Selanjutnya, silakan baca dengan cermat dan dada plong tulisan saya Teologi Adalah Metafora. Apa itu Metafora? Tulisan ini akan lebih luas membuka cakrawala pengetahuan anda tentang metafora, sejauh anda masih sedang berlayar ke depan, menuju cakrawala yang selalu samar dan menjauh./4/

Pencitraan diri

Ada sebuah tayangan audio-visual di youtube/5/ yang menampilkan Dedy Corbuzier (DC), seorang mentalist Indonesia, berjalan di atas air sementara kedua tangannya menggenggam sebuah handycam di sebuah kolam renang di Jakarta. Dalam sebuah tayangan lain, DC malah, seperti spiderman, berjalan ke atas pada sebuah dinding tembok dari sebuah bangunan tinggi dengan garis tubuhnya membentuk sudut 90 derajat dengan garis vertikal tembok. 

Menurut sains, berdasarkan hukum-hukum alam dan hukum-hukum fisika, dalam kondisi normal alamiah manusia manapun di Bumi ini tidak bisa berjalan di atas air yang dalam (kecuali di atas air yang kedalamannya hanya 10-20 cm) sebab massa jenis tubuh normal alamiah manusia lebih besar dari massa jenis air, dan juga tidak bisa berjalan normal alamiah ke atas pada dinding tembok sebab di Bumi ini secara alamiah bekerja gaya gravitasi Bumi yang akan menariknya jatuh ke bawah, seperti sebuah apel akan pasti jatuh ke bawah jika apel ini terlepas dari ranting pohon apel.

Jika DC betul-betul berjalan di atas air kolam renang yang dalam dan gambar acting-nya ini dapat secara objektif diambil oleh sebuah kamera, DC sangat boleh jadi telah berjalan (dalam dugaan saya semula) di atas sambungan balok-balok es batu yang panjang dan cukup besar yang telah disiapkan sebelumnya, yang mengapung di atas air kolam renang dan tidak bisa tertangkap oleh penglihatan biasa. 

Atau, ini yang sudah dipastikan, DC berjalan di atas tiang-tiang balok kaca yang disebut plexiglass, yang dipasang tegak lurus dengan dasarnya menyentuh dasar kolam renang. Plexiglass tidak bisa dilihat oleh mata biasa, tetapi dapat ditangkap oleh kamera khusus. 

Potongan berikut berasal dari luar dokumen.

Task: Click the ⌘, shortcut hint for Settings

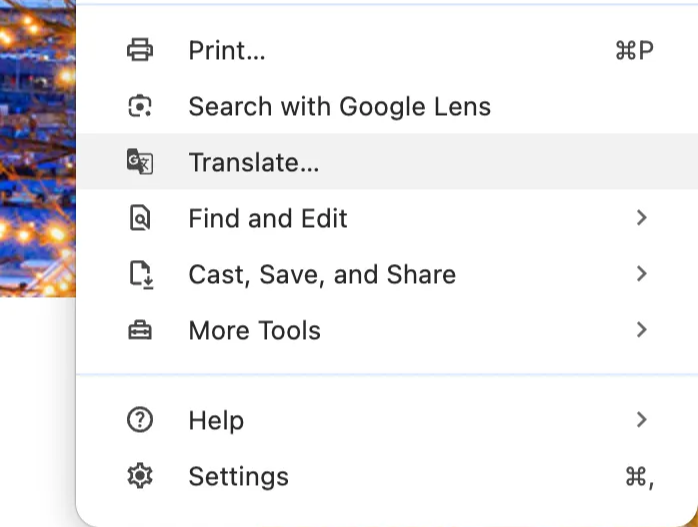Action: [x=639, y=477]
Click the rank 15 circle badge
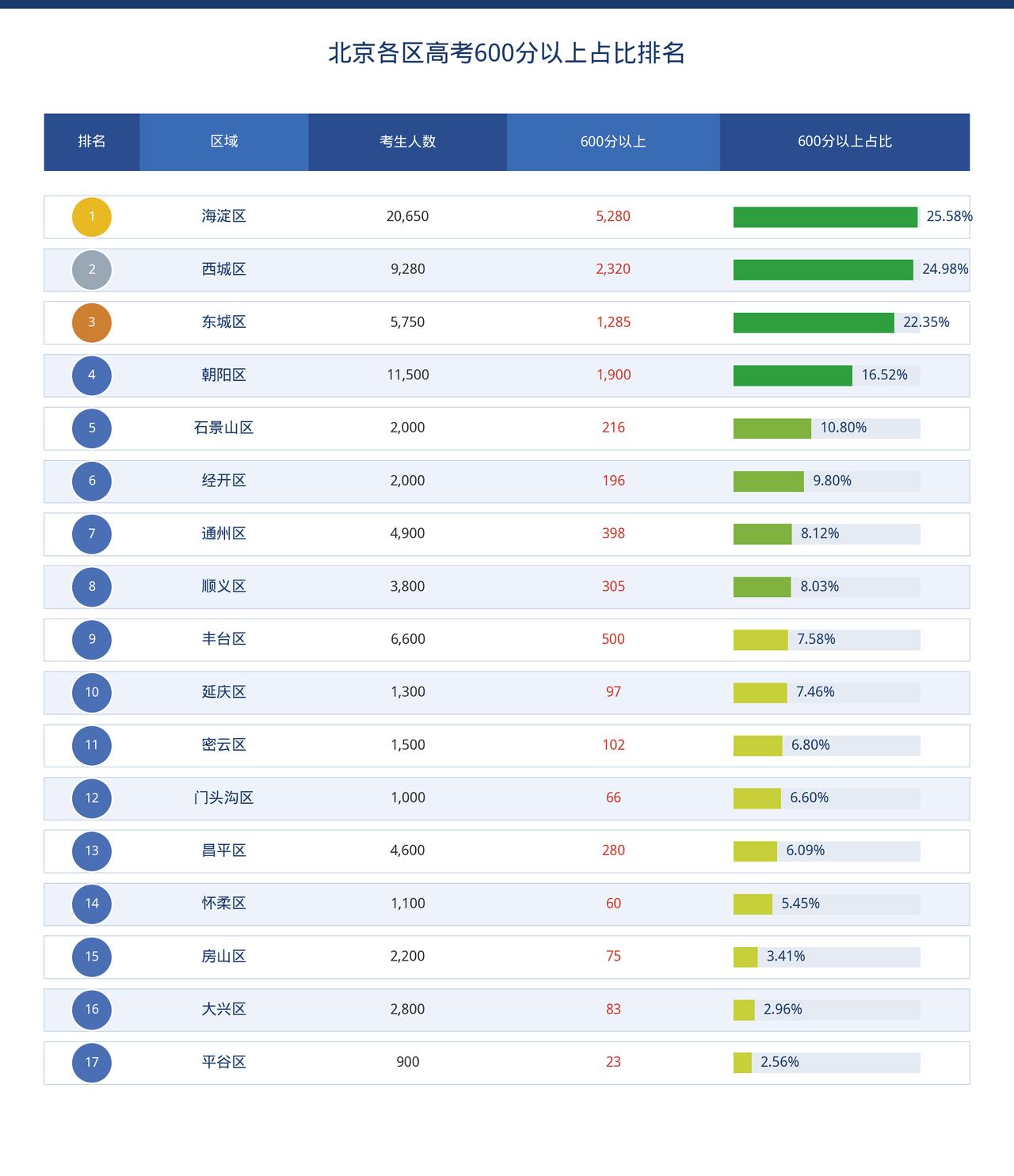Viewport: 1014px width, 1176px height. [x=92, y=957]
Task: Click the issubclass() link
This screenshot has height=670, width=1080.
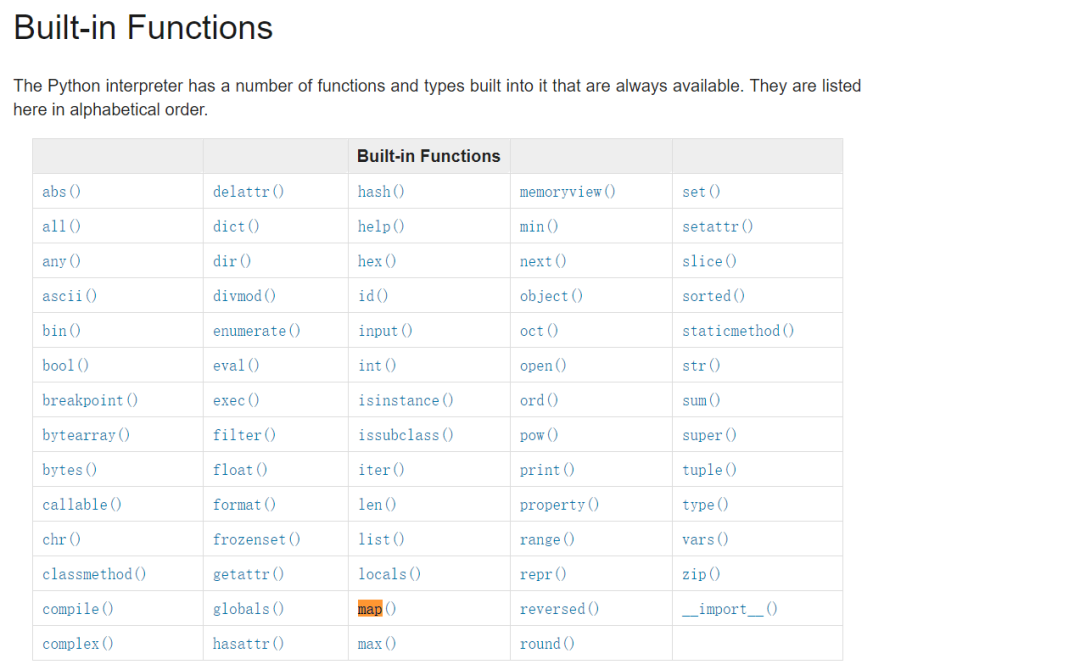Action: pyautogui.click(x=405, y=435)
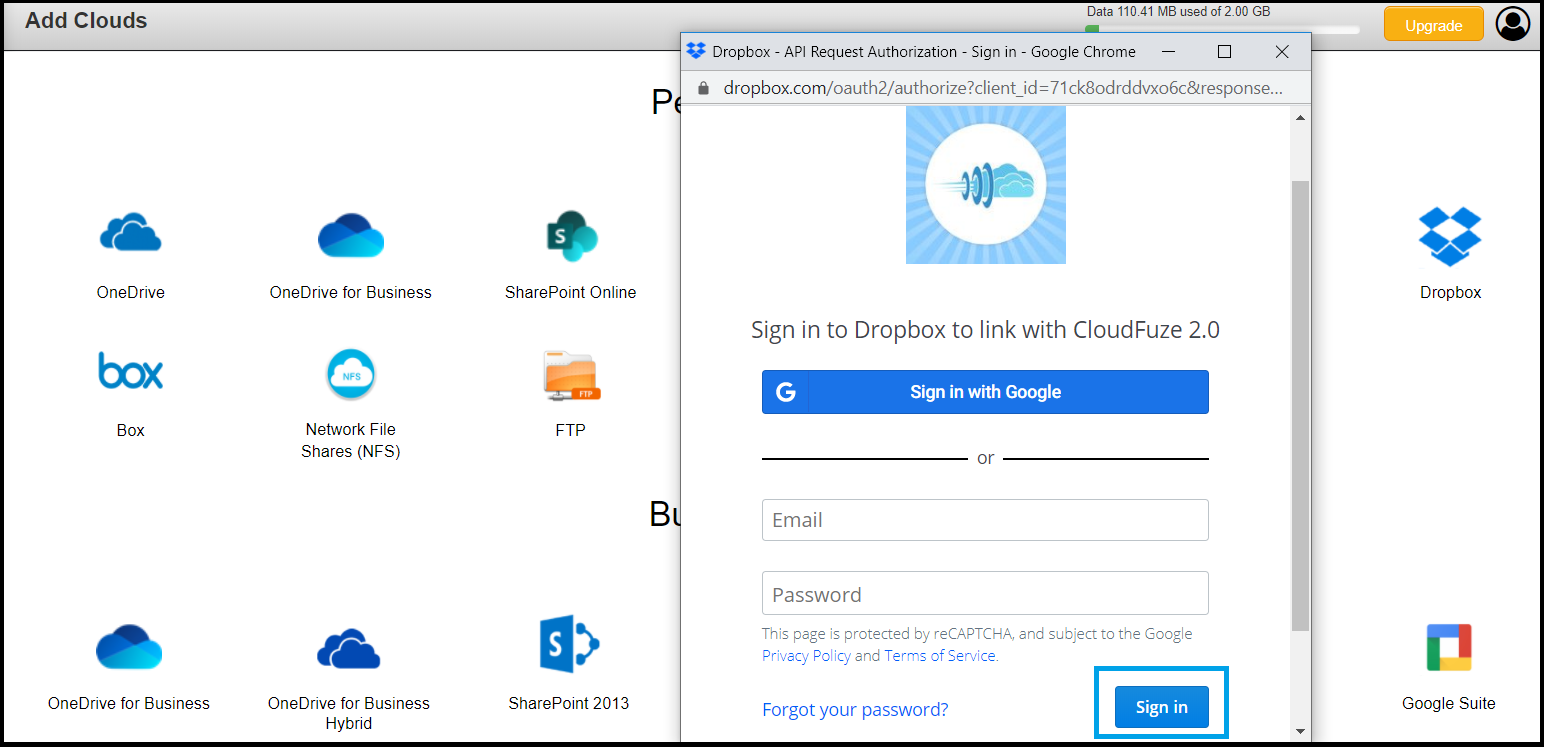Click the popup's vertical scrollbar thumb
This screenshot has width=1544, height=747.
click(1300, 405)
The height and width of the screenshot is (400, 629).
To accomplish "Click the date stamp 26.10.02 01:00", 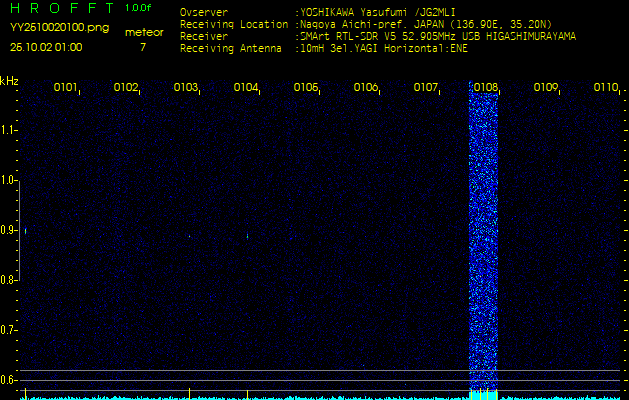I will pyautogui.click(x=46, y=47).
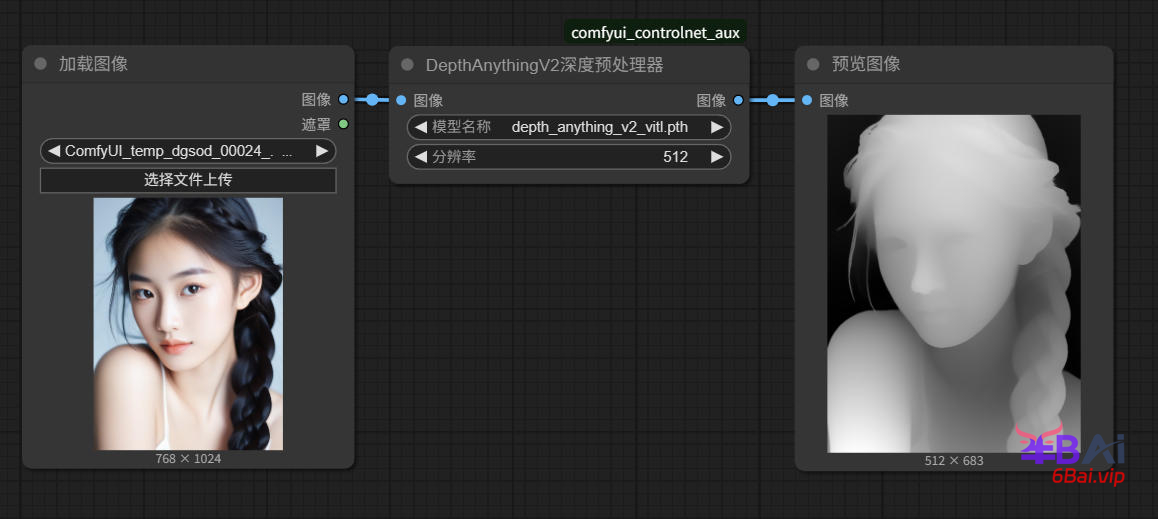Click the image input port on DepthAnythingV2 node
1158x519 pixels.
[x=401, y=100]
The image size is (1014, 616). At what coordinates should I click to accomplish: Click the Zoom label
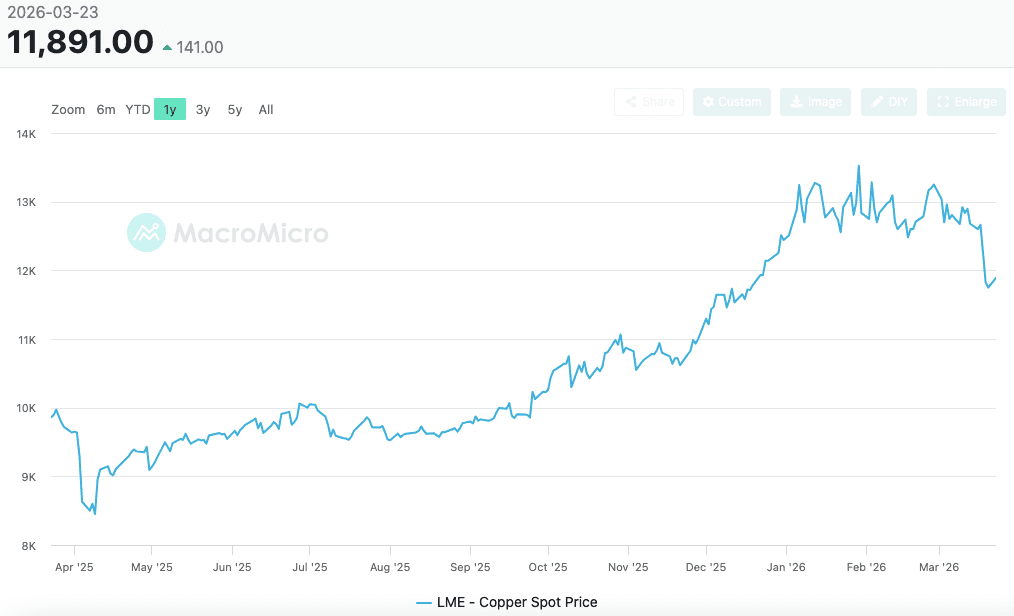68,110
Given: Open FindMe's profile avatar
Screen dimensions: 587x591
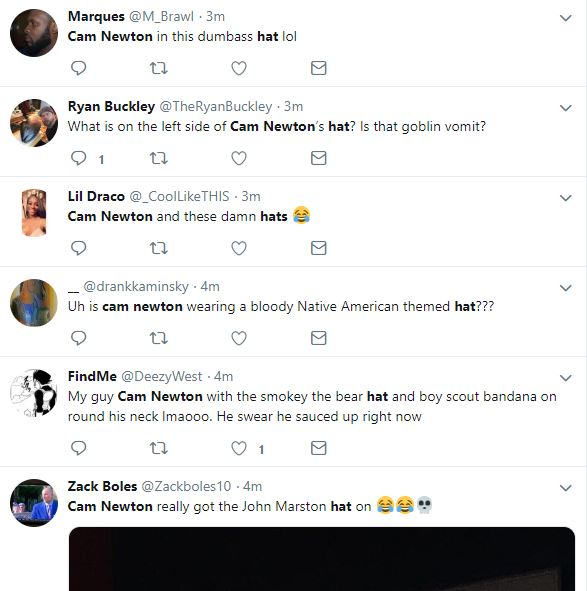Looking at the screenshot, I should 34,393.
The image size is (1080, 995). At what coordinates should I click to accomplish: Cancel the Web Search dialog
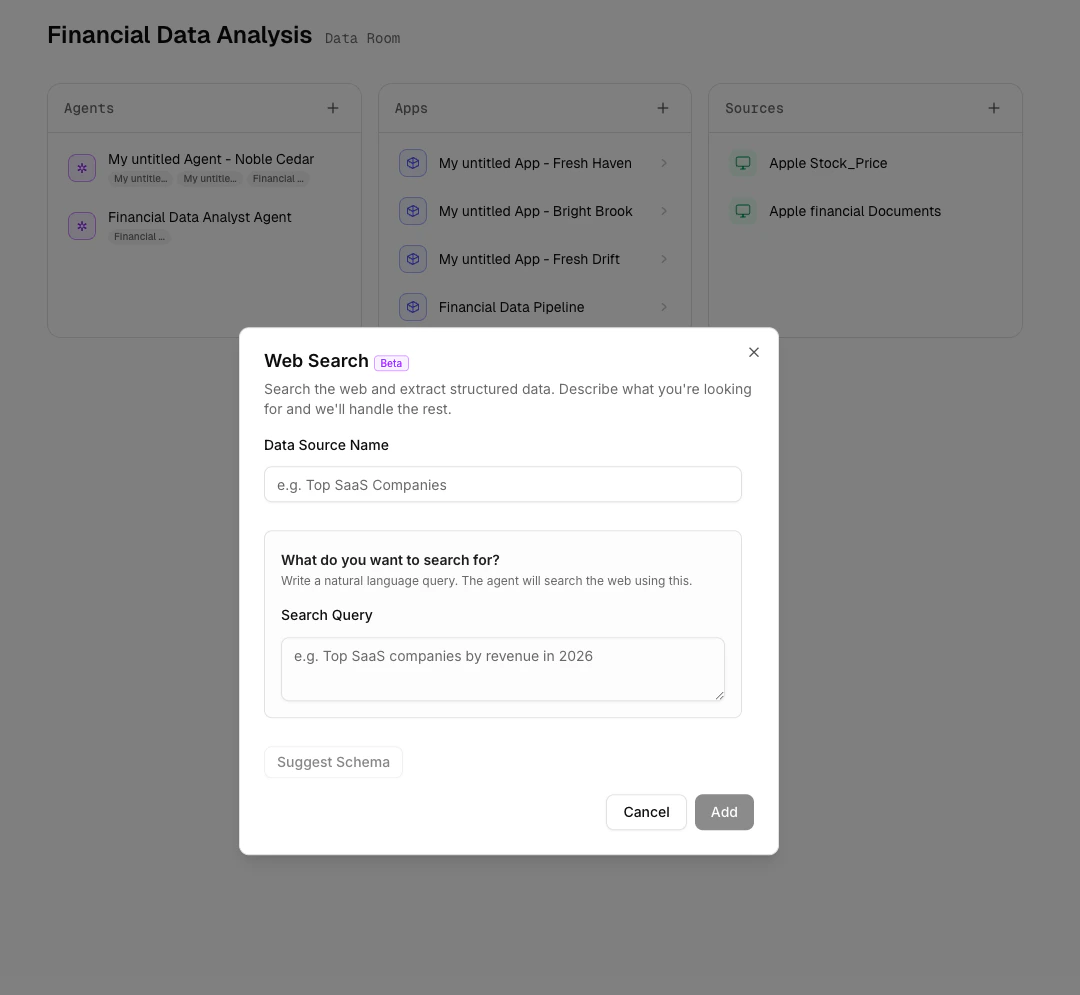(x=646, y=812)
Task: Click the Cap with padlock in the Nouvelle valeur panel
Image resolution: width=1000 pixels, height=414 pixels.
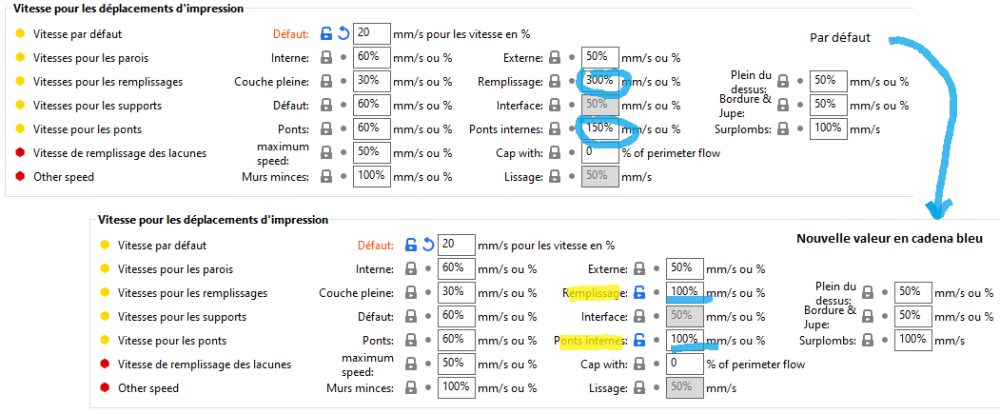Action: pyautogui.click(x=639, y=364)
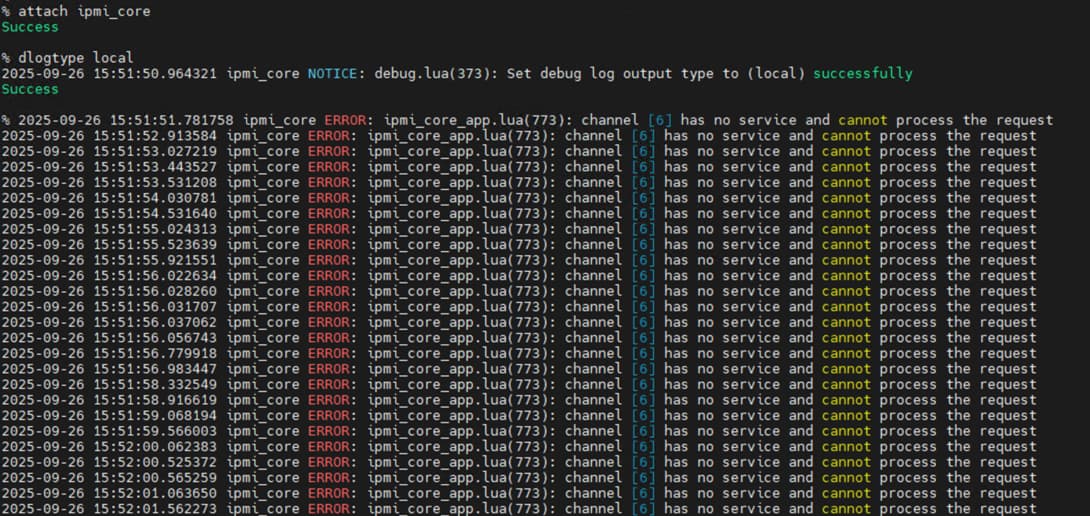The image size is (1090, 516).
Task: Click channel number [6] on the 15:51:54.030781 line
Action: coord(645,198)
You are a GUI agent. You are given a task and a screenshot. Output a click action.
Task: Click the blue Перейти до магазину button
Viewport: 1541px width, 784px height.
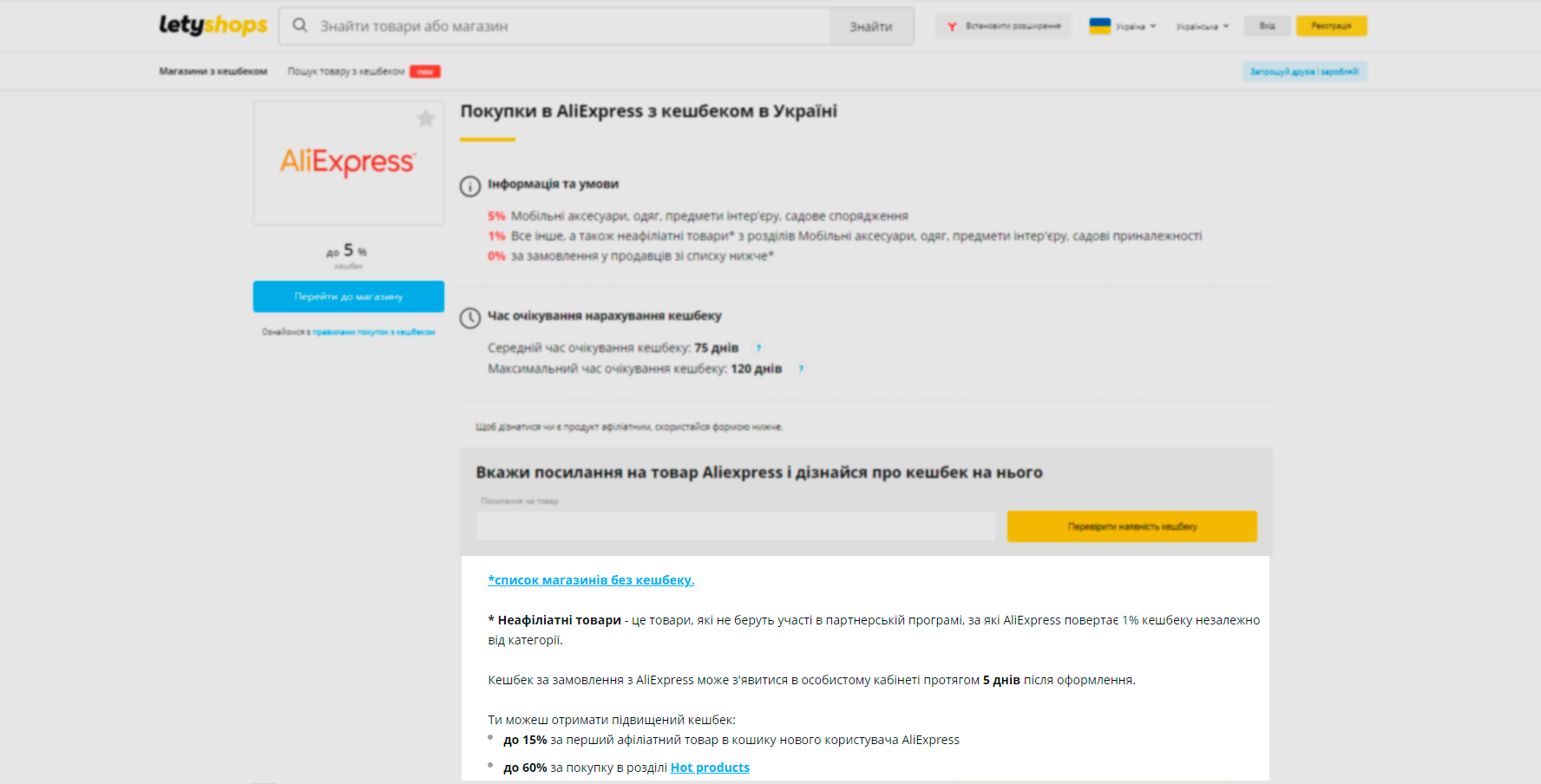tap(348, 297)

Atau, tayangan DC berjalan di atas air atau berjalan ke atas pada dinding tembok semuanya adalah rekayasa teknologi canggih pembuatan film. 

Seorang lagi, yang telah menyihir publik, adalah Criss Angel. Si Angel ini diambil gambarnya sedang berjalan di atas air sebuah kolam renang, tanpa membawa handycam, dengan sangat berhati-hati, dan berusaha mempertahankan keseimbangan tubuhnya. Dia dikelilingi gadis-gadis cantik yang dibayar. Sudah disingkap bahwa Criss bukan berjalan di atas air, tetapi di atas plexiglass. Lihat tayangan videonya dan analisisnya di youtube./6/ 

Kembali ke DC. Tujuan tayangan-tayangan tentang DC ini tidak lain adalah untuk membangun sebuah citra metaforis DC, bahwa DC adalah seorang superman atau seorang spiderman kebangsaan Indonesia, bangsa yang merindukan seorang  superman benar-benar dilahirkan untuk mengangkat citra bangsa ini di mata dunia. 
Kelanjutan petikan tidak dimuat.